* [AIM OF THE TASK]:
Copy the stretch of items from the line containing "Point to the Whitburn label point(708,379)" through the end of the items, requests included, with every coordinate in the answers multiplied by 1.9 and rounded to a whole number, halves up. Leave the pictures out.

* [RAW RECORDS]:
◇ ◇ ◇ ◇

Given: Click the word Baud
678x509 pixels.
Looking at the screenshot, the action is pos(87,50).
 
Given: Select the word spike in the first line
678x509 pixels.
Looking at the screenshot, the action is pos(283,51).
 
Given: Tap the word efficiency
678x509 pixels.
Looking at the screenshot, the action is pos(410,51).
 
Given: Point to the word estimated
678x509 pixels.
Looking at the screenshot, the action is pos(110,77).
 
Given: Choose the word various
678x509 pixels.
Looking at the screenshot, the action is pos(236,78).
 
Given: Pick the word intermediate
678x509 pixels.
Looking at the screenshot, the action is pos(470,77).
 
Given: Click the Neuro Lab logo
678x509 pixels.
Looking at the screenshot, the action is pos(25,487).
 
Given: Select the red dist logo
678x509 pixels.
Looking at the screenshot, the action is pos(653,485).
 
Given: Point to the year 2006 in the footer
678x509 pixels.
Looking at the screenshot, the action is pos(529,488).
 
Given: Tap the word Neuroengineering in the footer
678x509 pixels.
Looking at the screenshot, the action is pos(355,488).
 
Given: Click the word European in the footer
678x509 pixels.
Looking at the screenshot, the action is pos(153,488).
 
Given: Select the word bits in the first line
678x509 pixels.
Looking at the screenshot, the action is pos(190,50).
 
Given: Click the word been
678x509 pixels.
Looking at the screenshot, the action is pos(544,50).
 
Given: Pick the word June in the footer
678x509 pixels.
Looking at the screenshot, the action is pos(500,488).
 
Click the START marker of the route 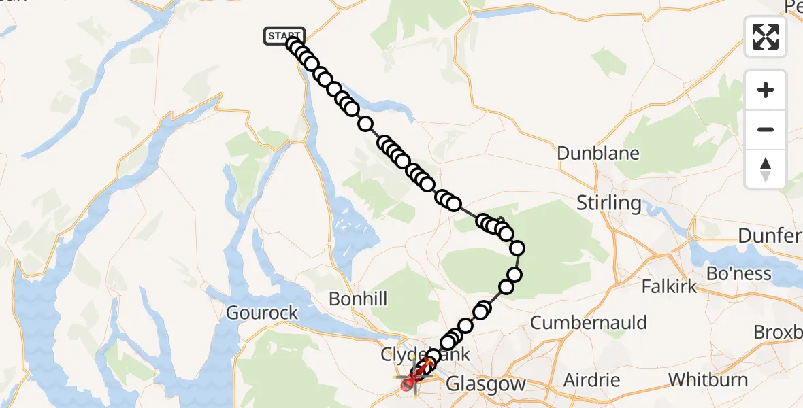point(284,36)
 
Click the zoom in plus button point(766,90)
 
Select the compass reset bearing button point(766,169)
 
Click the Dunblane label point(598,153)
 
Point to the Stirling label point(609,203)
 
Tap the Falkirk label point(669,286)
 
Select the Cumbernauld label point(589,322)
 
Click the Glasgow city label point(486,384)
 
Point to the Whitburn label point(708,379)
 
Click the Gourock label point(263,313)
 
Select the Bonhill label point(358,299)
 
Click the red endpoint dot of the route point(407,386)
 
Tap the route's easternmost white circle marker point(517,248)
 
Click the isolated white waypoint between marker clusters point(365,124)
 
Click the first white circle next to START point(294,45)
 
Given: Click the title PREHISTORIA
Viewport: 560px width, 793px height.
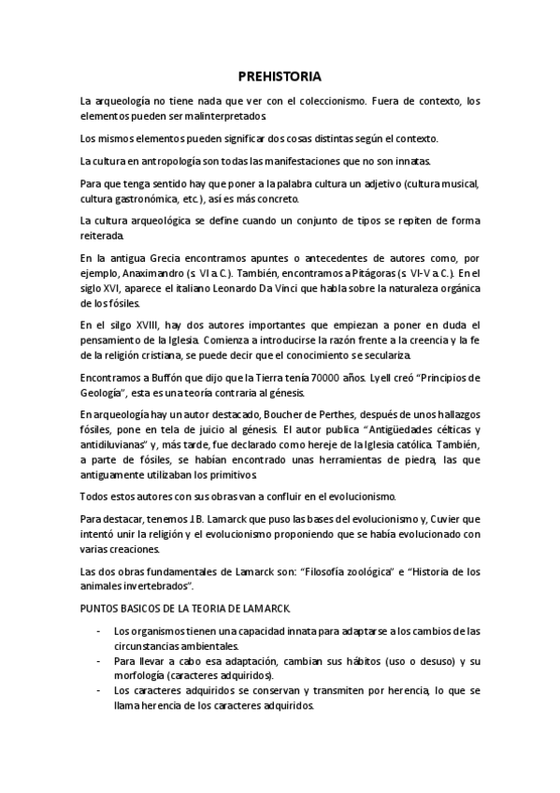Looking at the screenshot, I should click(x=280, y=77).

◇ ◇ ◇ ◇

* [OUTPUT OF THE EXERCISE]:
Point to the Whitburn label point(1345,720)
 
Click the Gourock label point(500,595)
 
Select the Bonhill label point(680,568)
 
Click the red endpoint dot of the route point(773,733)
 
Tap the route's easternmost white circle marker point(982,471)
 
Click the isolated white waypoint between marker clusters point(694,236)
 
Click the first white circle next to START point(559,86)
 
Given: Click the title PREHISTORIA
Viewport: 560px width, 793px height.
Looking at the screenshot, I should click(x=532, y=146).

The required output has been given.